→ **What you have to do**: From the line holding "Given: Sort Amount descending with down arrow" through the line holding "You are a GUI" below, write out every line exactly; include both of those lines and drop the pictures.

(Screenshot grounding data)
━━━━━━━━━━━━━━━━━━━━

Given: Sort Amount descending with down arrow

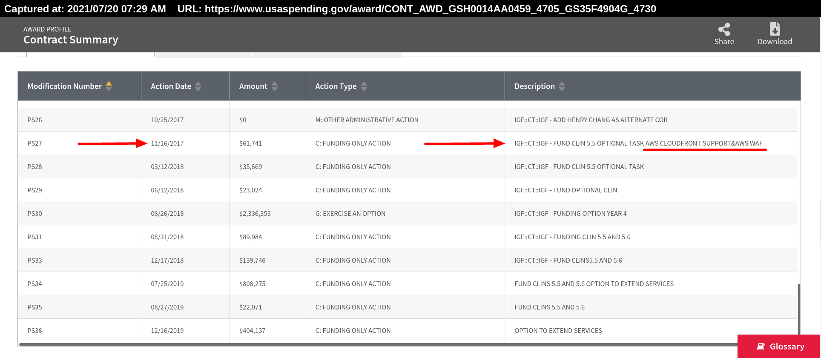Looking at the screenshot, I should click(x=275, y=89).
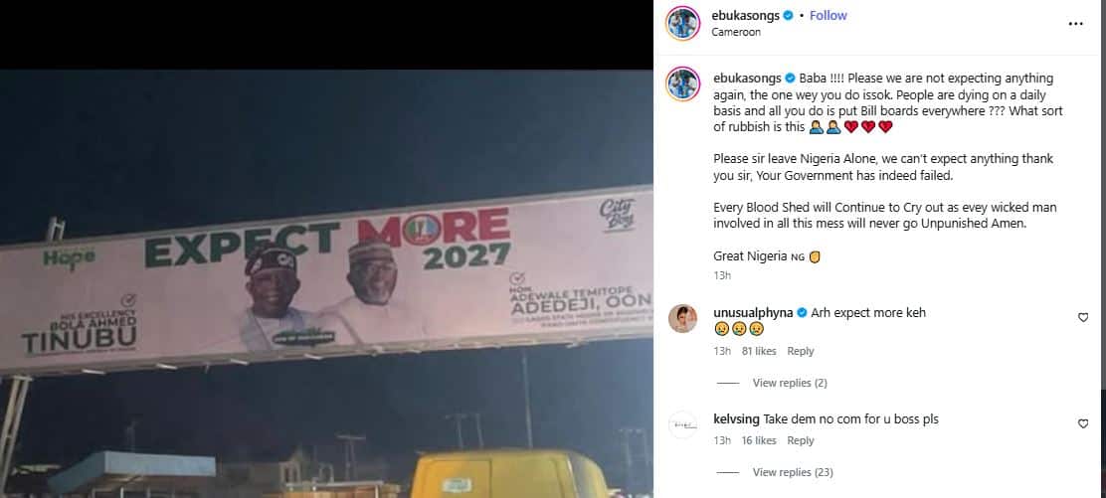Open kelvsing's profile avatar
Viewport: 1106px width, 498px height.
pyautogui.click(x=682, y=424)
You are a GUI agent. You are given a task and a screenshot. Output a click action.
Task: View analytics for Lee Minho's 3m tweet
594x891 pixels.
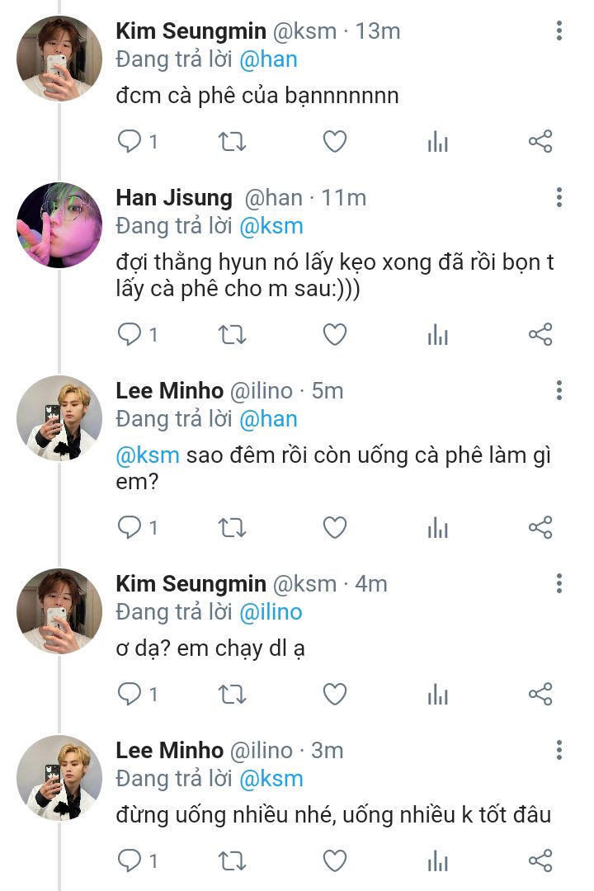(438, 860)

━━━━━━━━━━━━━━━━━━━━

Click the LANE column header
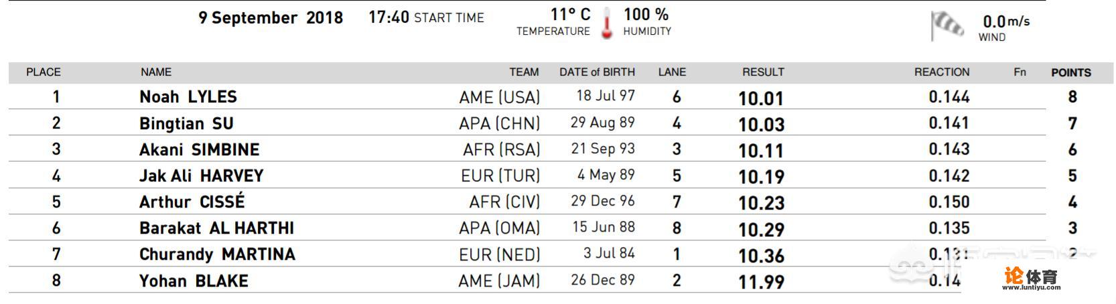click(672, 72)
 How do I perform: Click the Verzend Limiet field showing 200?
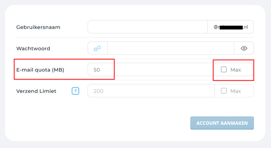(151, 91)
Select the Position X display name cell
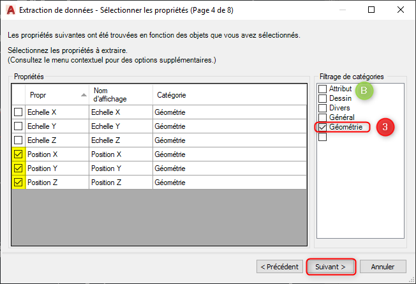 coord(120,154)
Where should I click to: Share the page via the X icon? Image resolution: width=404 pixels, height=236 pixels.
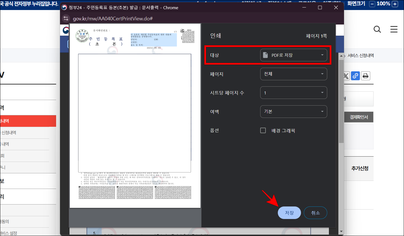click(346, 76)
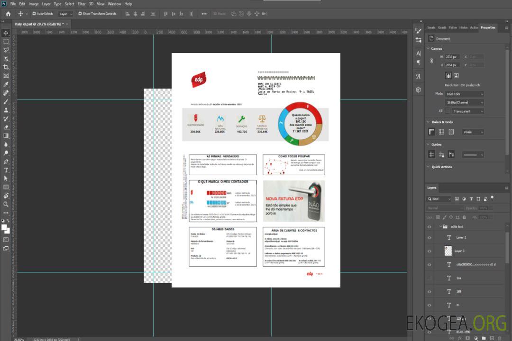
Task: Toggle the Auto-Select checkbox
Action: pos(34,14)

━━━━━━━━━━━━━━━━━━━━

→ **Answer space**:
Given: Sort Amount descending with down arrow

Looking at the screenshot, I should click(x=275, y=89).
Open kelvsing's profile avatar
Viewport: 1106px width, 498px height.
pyautogui.click(x=682, y=424)
You are a GUI agent. You are given a task and a screenshot. Output a click action.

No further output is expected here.